Parole pesanti come macigni, parole che
mi schiacciavano alimentando il mio senso di colpa, parole che non capivo… e
che finora faticavo a capire. Parole verso le quali provo un senso di
ribellione a volte violento. Parole alle quali chi cerca di darmi una
spiegazione sembra arrampicarsi sugli specchi e non fa che peggiorare la
situazione dando risposte vaghe alle mie domande che, invece, pretendono
chiarezza e concretezza: “Perché mi dicono che Gesù è morto per me? Che
significa “per i nostri peccati”? Perché “anche per colpa mia”?
Ci abbiamo riflettuto, ci abbiamo
pregato, ci siamo confrontati e alla fine siamo arrivati a una conclusione che
a noi ha fatto bene, aiutandoci a chiarire e a capire certe ‘frasi fatte’ che
hanno bisogno di essere ‘aperte e smontate’ per diventare comprensibili. A noi
è servito, speriamo di aiutare anche voi a fare chiarezza.

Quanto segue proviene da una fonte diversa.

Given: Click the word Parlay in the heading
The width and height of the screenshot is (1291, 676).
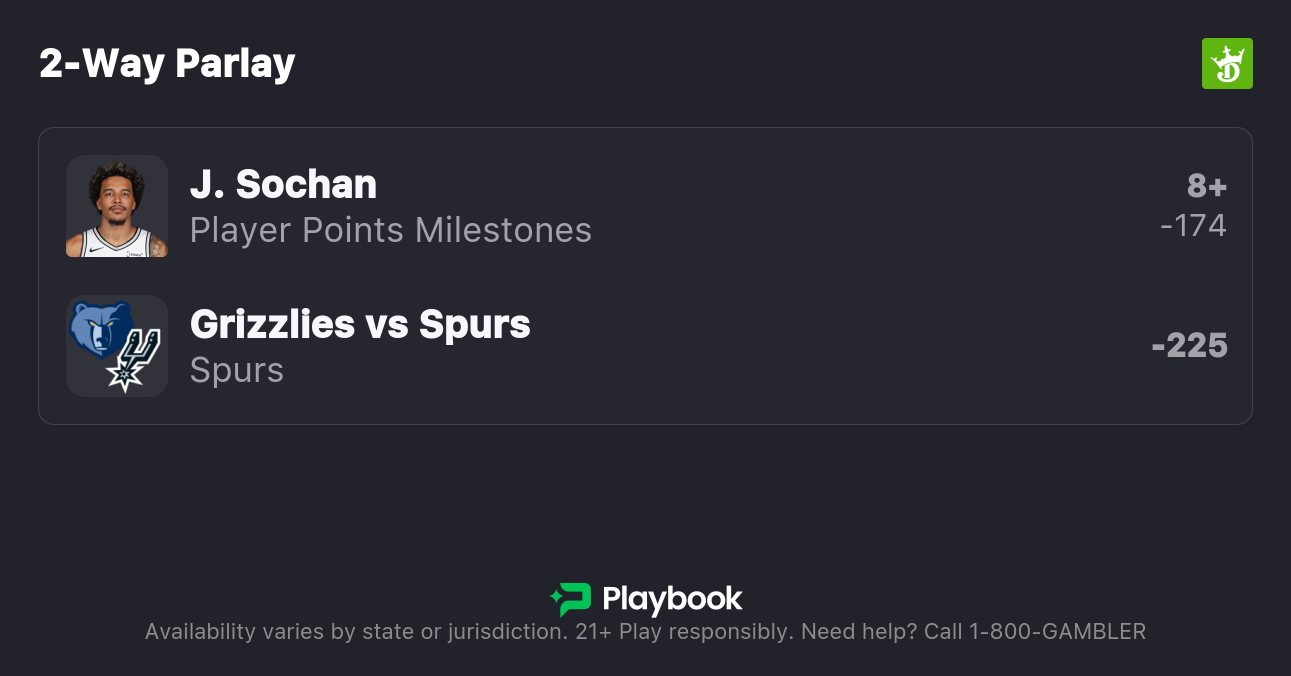Looking at the screenshot, I should click(x=235, y=64).

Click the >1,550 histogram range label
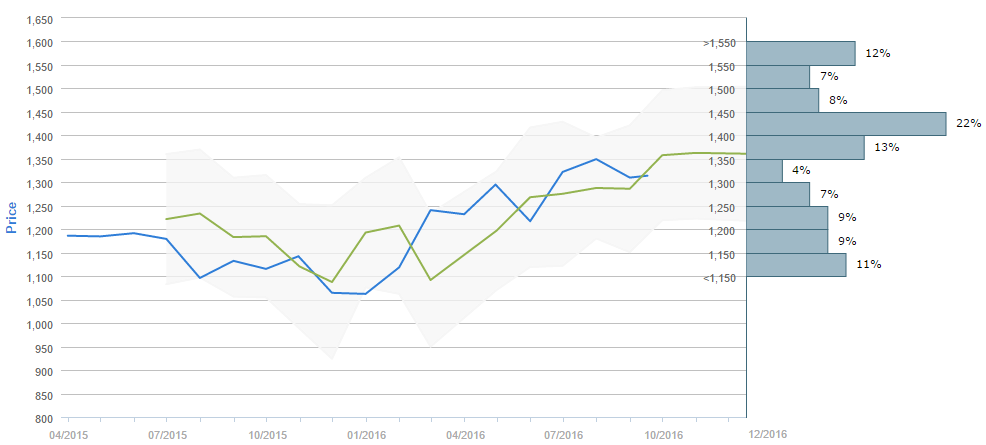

Per cercare di comprendere meglio la
morte in croce di Gesù partiamo dall’atto finale: la risurrezione.
Se Gesù è risorto, questo significa
che non era un uomo qualunque, non era solo un uomo: ha la stessa natura di
Dio, è figlio di Dio, è Dio.
Se ha vinto la morte, se la morte non
ha avuto potere su di lui, questo significa che il suo modo di essere, quel che
ha detto e fatto è pieno di vita e porta alla Vita.
Perché Dio si è incarnato in Gesù?
Appunto per portarci alla Vita, mostrandocene in Sé la strada. Ma la mentalità
che ci guida ha già i propri riferimenti (soldi, successo, potere) e schiaccia
chi rischia di metterla in crisi. Gesù ci disturba in tutti quelli che ci
chiedono di cambiare mentalità per venire incontro ai loro bisogni oltre che ai
nostri. Nel rifiutarli, chiudendoci nei nostri interessi, duemila anni fa come
oggi il nostro peccato/egoismo uccide Gesù. Ma Dio sa che chiuderci in noi
stessi dà frutti di morte, perché l’uomo trova il proprio paradiso non da solo,
ma in relazioni belle, profonde, affettuose, stimolanti. Ecco allora che Gesù
muore non soltanto per/a causa dei nostri peccati, ma quel “per i nostri
peccati” ha anche un senso finale: per farcene uscire, per mostrarci in Sé che
aprirci anziché chiuderci alle relazioni –anche se a volte significa lasciar
morire il nostro ego- è fonte di una vita più grande, della Vita vera, in
pienezza.
Gesù muore per mostrarci una strada
per risorgere e tornare a vivere. L’amore, infatti, fa nascere una vita di una
qualità tale da renderla indistruttibile; l’amore vince la morte.
Perciò ogni morte accettata per amore
porta a una risurrezione; e non può esserci risurrezione senza l’accettazione
di una morte per amore.
Anche noi, se amiamo fino in fondo,
possiamo risorgere. Dovrò morire al mio io (il mio egoismo, il mio tornaconto,
il mio bene prima di tutto) o comunque sarò ucciso da chi, vivendo secondo la
logica del mondo, è messo in discussione dal mio modo di vivere, dal mio modo di
amare. In ogni caso, il mio morire dà vita a chi amo e dà una prospettiva di
vita a chi mi uccide (vede che può esserci una via di uscita diversa al solito
modo di fare).
Concludendo, possiamo affermare che
Gesù è la Via, la Verità e la Vita (Gv 14,16) perché ci mostra, vivendolo fino
in fondo, fino a morirne, che esiste una strada diversa da percorrere per
arrivare alla Vita vera. Ci mostra che spesso nel tentativo di costruirci da
soli la vita (in una ricerca spasmodica della felicità a tutti i costi, del
benessere personale senza guardare in faccia gli altri) andiamo in contro alla
morte. Ci addita che vivendo per amore possiamo avere una vita oltre la morte,
che i frutti del nostro amare saranno eterni e sopravvivranno a noi. Ci libera
dalla paura della morte, perché lui per primo ci ha mostrato come entrarci e
come uscirne vincenti, nonostante l’apparente sconfitta. Ci mostra la verità di
noi stessi, ci mostra il nostro essere figli di Dio: fatti per la bellezza, per
amare, per il bene, per tutto ciò che è bello e buono.